INPUT.
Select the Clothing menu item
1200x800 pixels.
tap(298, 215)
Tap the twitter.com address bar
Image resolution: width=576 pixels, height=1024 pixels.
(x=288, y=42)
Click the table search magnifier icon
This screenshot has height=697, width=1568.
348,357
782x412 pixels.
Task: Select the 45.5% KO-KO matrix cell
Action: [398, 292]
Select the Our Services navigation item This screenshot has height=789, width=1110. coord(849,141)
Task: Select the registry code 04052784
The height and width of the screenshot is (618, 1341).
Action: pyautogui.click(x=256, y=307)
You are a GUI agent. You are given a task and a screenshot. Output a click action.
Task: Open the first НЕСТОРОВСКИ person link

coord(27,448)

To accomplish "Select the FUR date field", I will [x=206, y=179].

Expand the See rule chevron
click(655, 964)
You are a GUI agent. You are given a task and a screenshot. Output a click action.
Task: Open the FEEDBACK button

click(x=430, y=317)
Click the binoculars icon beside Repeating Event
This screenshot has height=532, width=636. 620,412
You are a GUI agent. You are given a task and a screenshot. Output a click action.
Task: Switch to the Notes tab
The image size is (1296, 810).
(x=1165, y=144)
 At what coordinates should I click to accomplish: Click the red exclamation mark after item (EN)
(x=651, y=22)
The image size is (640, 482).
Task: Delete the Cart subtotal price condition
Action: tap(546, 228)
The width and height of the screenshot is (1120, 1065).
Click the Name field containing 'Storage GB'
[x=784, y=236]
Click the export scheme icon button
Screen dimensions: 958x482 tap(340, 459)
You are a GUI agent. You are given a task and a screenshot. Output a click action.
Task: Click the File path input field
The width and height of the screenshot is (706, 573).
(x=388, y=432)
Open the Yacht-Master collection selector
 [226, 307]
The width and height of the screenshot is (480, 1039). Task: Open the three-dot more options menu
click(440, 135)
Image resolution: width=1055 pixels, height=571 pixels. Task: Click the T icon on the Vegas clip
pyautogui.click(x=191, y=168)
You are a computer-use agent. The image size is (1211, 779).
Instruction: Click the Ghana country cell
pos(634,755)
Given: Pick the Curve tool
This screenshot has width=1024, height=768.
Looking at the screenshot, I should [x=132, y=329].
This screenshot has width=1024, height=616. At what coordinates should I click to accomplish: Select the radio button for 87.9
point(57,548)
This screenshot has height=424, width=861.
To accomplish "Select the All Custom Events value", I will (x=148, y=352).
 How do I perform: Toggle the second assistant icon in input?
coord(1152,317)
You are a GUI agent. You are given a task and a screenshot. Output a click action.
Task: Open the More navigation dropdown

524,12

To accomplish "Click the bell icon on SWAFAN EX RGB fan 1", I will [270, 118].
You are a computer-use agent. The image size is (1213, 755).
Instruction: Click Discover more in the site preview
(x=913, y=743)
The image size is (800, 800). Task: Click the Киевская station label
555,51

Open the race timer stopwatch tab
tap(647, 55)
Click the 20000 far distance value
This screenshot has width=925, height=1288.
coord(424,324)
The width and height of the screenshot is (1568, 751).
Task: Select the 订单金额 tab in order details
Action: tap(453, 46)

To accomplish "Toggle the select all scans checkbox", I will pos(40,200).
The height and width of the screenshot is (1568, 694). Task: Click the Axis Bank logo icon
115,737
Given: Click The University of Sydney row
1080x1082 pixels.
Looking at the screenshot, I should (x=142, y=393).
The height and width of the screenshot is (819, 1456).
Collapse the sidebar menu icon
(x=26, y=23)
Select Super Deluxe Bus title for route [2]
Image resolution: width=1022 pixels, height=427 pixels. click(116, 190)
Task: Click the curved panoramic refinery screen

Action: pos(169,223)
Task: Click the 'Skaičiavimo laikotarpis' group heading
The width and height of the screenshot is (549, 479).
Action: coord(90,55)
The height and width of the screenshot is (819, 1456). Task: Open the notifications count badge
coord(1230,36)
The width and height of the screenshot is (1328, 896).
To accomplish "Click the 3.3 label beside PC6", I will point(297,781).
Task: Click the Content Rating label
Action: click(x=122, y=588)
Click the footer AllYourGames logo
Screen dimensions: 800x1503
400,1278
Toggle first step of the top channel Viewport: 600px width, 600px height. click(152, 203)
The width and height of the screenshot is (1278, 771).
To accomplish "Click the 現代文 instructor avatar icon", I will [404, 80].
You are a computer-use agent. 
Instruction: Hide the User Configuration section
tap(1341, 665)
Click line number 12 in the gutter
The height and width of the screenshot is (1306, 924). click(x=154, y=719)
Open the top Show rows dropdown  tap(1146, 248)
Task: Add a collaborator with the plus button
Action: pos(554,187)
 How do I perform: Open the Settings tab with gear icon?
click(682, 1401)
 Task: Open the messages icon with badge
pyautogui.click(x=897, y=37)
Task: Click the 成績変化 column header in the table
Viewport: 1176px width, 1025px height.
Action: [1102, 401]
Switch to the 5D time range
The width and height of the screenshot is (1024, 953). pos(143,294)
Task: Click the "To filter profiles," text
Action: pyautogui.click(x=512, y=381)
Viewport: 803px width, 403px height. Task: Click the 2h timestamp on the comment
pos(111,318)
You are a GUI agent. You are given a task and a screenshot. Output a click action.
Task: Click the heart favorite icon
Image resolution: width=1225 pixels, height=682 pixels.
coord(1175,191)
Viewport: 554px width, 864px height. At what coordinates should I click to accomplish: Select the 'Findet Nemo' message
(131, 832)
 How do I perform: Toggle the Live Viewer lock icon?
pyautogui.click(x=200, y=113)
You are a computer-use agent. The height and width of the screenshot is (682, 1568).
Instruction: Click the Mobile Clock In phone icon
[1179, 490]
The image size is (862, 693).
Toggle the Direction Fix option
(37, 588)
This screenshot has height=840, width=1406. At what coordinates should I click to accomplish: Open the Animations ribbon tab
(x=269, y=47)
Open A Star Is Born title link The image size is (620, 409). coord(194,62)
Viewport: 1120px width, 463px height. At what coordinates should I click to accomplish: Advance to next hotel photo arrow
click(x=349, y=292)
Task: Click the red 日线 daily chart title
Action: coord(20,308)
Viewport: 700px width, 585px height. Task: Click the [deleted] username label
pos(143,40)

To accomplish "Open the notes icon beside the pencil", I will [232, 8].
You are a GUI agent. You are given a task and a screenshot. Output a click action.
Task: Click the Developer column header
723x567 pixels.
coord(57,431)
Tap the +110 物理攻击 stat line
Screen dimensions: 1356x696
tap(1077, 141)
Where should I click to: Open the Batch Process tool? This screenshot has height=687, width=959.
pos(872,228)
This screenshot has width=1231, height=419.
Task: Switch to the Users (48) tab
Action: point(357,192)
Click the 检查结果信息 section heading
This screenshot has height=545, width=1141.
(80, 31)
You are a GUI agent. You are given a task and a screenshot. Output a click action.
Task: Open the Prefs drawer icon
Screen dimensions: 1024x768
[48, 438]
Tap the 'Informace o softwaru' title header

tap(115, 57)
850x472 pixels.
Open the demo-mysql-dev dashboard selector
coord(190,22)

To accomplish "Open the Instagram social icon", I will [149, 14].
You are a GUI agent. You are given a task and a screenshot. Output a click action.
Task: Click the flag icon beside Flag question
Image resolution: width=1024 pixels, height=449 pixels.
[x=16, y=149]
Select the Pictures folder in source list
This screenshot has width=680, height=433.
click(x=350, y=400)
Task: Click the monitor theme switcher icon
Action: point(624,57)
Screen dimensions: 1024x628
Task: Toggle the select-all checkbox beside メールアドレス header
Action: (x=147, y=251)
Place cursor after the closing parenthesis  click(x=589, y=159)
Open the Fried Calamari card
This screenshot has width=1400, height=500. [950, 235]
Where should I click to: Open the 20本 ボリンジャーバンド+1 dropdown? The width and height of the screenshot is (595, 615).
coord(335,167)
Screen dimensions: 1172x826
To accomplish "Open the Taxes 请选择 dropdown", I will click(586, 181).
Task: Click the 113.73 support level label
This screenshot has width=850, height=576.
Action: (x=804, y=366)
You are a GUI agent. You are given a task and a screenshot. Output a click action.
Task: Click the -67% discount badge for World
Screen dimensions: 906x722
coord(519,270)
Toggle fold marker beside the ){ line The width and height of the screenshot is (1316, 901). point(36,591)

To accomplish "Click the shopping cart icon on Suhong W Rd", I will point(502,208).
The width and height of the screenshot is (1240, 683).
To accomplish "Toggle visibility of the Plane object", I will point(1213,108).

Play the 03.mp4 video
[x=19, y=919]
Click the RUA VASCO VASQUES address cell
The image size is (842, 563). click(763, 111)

EXERCISE INSTRUCTIONS. Copy out, from the records above, every line that holds the string "heading".

EXERCISE RESULT.
Task: Click the 'Skaičiavimo laikotarpis' group heading
Click the 检查结果信息 section heading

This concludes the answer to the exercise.